Kevin Sinclair

Personal information
- Born: 23 November 1999 (age 26) Guyana
- Batting: Right-handed
- Bowling: Right-arm off break
- Role: Bowler

International information
- National side: West Indies (2021–present);
- Test debut (cap 338): 25 January 2024 v Australia
- Last Test: 25 January 2025 v Pakistan
- ODI debut (cap 215): 17 August 2022 v New Zealand
- Last ODI: 7 July 2023 v Sri Lanka
- T20I debut (cap 85): 3 March 2021 v Sri Lanka
- Last T20I: 29 June 2021 v South Africa

Domestic team information
- 2020–present: Guyana Amazon Warriors (squad no. 73)
- 2019-present: Guyana

Career statistics
| Competition | Test | ODI | T20I | FC |
| Matches | 4 | 7 | 6 | 37 |
| Runs scored | 118 | 38 | 3 | 1,776 |
| Batting average | 16.85 | 19.00 | 3.00 | 33.50 |
| 100s/50s | 0/1 | 0/0 | 0/0 | 1/12 |
| Top score | 50 | 25 | 3 | 165* |
| Balls bowled | 552 | 381 | 108 | 5,023 |
| Wickets | 9 | 11 | 4 | 91 |
| Bowling average | 42.66 | 25.63 | 37.50 | 29.12 |
| 5 wickets in innings | 0 | 0 | 0 | 4 |
| 10 wickets in match | 0 | 0 | 0 | 0 |
| Best bowling | 3/61 | 4/24 | 2/23 | 6/33 |
| Catches/stumpings | 4/– | 6/– | 3/– | 29/– |
- Source: ESPNcricinfo, 10 April 2025

= Kevin Sinclair (cricketer) =

West Indian cricketer (born 1999)

Kevin Sinclair (born 23 November 1999) is a Guyanese cricketer.

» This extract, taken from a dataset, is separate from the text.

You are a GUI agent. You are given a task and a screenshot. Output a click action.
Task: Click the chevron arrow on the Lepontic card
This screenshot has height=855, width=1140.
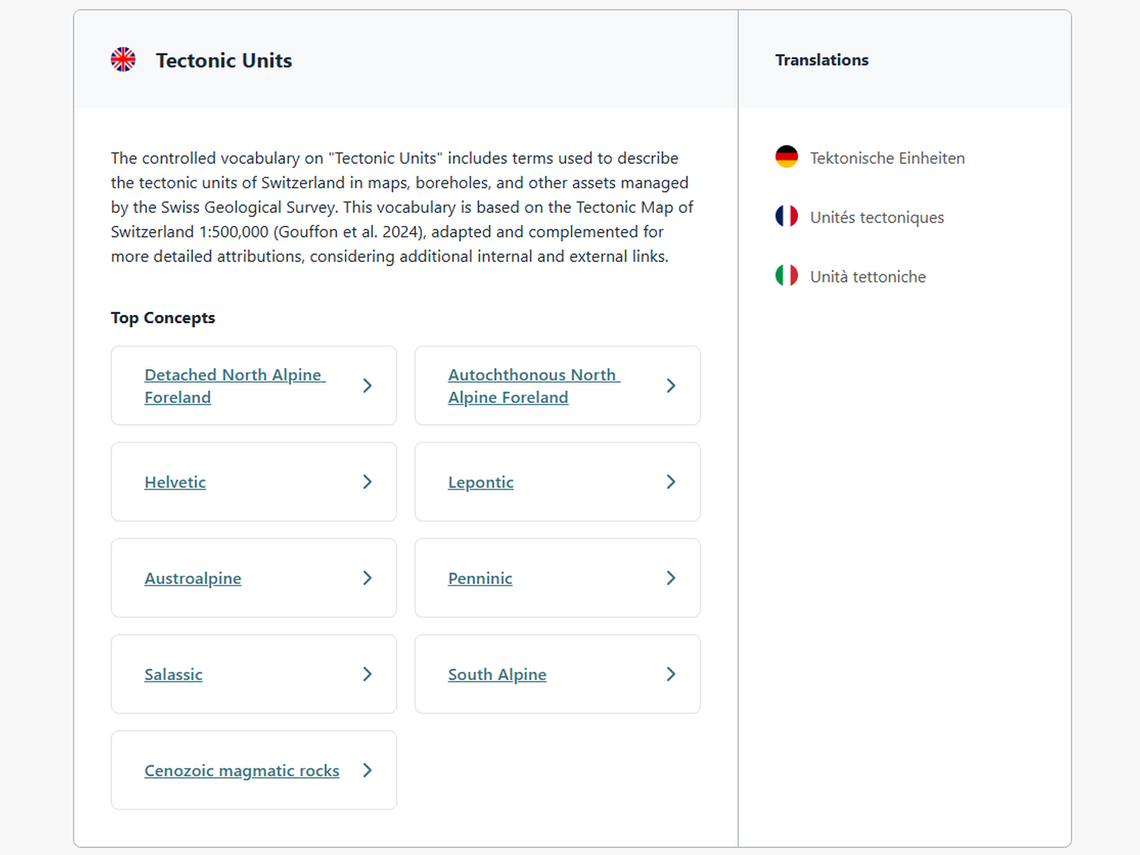(x=671, y=482)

He made his international debut for the West Indies in March 2021.

==Career==
Sinclair made his List A debut on 7 November 2019, for the West Indies Emerging Team in the 2019–20 Regional Super50 tournament. He made his first-class debut on 16 January 2020, for Guyana in the 2019–20 West Indies Championship.

In July 2020, Sinclair was named in the Guyana Amazon Warriors squad for the 2020 Caribbean Premier League (CPL). He made his Twenty20 debut on 30 August 2020, for the Guyana Amazon Warriors in the 2020 CPL.

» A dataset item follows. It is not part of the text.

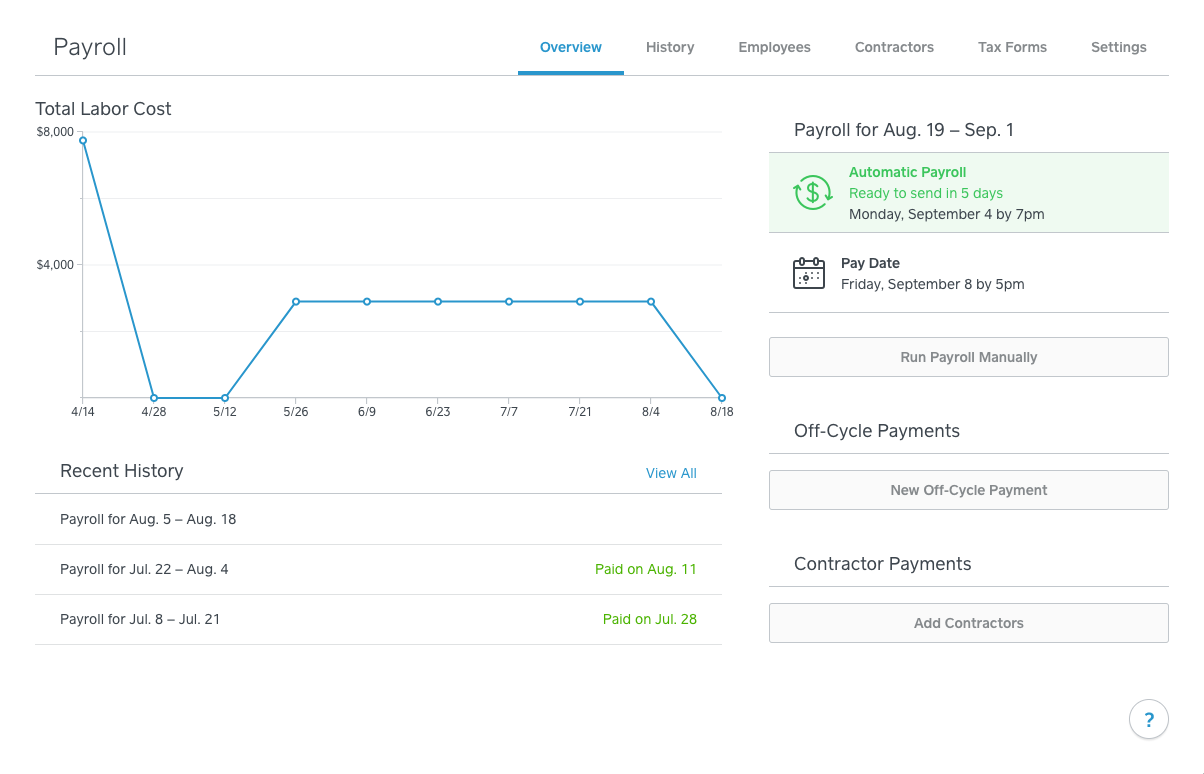Click the Pay Date calendar icon
Screen dimensions: 1204x774
[808, 273]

In February 2021, Sinclair was named in the West Indies' limited overs squads for their series against Sri Lanka. He made his T20I debut for the West Indies on 3 March 2021, against Sri Lanka. In August 2022, he was named in West Indies' ODI squad, for their series against New Zealand. He made his ODI debut on 17 August 2022, for the West Indies against New Zealand.

In July 2023, he was named in the West Indies' Test squad for their series against India. In December 2023, he was selected in West Indies's squad for the test match series against Australia. He made his test debut against Australia on 25 January 2024 at Brisbane. He scored 50 runs in the first innings and remained not out on 14 runs in the second innings besides taking one wicket in the match.

In December 2024, he was picked in West Indies squad for the test match series in Pakistan.